All birds have the same color - “proof”
Claim. \(\forall n \in \mathbb{N}\), a set of \(n\) birds will all have the same color.
Base Case. For \(n = 0\), the claim is vacuously true.
Inductive step. Let \(k \in \mathbb{N}\) be any number and assume a set of \(k\) birds will all have the same color. Let \(S\) be a set of \(k + 1\) birds. We’ll show that all the birds in \(S\) have the same color.
![]()
Remove an arbitrary bird \(b_1\). ![]()
The remaining \(k\) birds must have the same colour by the inductive hypothesis. ![]()
Add back the removed bird and now remove a different bird \(b_2\). ![]()
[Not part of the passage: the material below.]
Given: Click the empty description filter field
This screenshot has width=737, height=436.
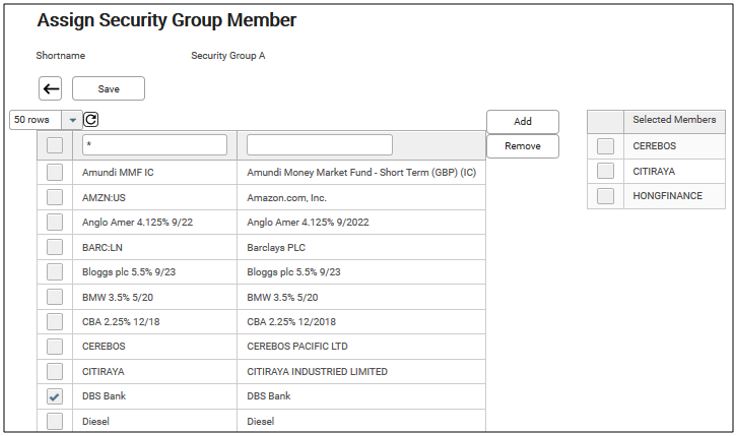Looking at the screenshot, I should (319, 145).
By the same reasoning, the remaining \(k\) birds must have the same color. Therefore, \(b_1\) has the same colour as birds which have not been removed, which in turn have the same colour as \(b_2\).
![]()
What went wrong?
Solution
There is an implicit assumption here that there is another bird other than \(b_1\) and \(b_2\)! I.e., for this to hold, we need \(|S|\geq 3\)! In particular, it does not hold for \(k = 1\) (\(|S| = 2\)).
Takeaway
Induction can be tricky! Make sure your inductive step does not assume anything more than what you claim! For example, in the \(n^2 \leq 2^n\) example, we could assume \(k \geq 4\) since we were restricting to the case where \(k \geq 4\), but we couldn’t do the same for the “all birds have the same color” example.
Complete Induction
Complete induction is another way to prove statements of the form \(\forall n \in \mathbb{N}. (P(n))\).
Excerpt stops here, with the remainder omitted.